**WORK ORDER**
Copy each line in the data that includes the word "Current".

**RECORDS TO USE**
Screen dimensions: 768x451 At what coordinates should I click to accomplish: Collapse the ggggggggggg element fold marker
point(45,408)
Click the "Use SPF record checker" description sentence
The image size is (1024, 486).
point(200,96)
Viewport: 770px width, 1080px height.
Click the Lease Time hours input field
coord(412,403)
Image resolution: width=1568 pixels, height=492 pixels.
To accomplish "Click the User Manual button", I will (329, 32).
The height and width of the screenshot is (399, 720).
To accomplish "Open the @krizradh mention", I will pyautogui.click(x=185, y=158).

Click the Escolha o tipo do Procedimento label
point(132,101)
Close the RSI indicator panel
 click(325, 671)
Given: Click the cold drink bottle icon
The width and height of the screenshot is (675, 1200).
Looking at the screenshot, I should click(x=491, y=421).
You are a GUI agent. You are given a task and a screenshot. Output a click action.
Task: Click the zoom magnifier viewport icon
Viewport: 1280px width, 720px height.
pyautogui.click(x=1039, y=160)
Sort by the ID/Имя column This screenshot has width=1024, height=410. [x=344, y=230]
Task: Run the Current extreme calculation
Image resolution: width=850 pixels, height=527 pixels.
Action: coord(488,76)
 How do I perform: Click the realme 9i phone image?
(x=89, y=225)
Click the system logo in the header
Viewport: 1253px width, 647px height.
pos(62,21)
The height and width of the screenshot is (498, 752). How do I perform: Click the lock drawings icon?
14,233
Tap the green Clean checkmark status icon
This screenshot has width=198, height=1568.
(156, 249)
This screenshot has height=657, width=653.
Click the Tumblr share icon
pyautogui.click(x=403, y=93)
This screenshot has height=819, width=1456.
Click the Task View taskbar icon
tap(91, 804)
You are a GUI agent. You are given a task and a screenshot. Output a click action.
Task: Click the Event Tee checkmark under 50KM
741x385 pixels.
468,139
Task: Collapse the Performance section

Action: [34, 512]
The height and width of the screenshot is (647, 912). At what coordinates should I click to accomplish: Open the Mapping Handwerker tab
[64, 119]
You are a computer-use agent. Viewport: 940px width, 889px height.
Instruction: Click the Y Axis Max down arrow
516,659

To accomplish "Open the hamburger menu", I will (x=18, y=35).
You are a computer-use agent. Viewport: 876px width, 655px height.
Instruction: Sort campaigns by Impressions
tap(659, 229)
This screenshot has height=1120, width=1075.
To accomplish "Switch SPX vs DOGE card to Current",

**PROBLEM SOLUTION**
Task: Run the Current extreme calculation
To accomplish "Switch SPX vs DOGE card to Current",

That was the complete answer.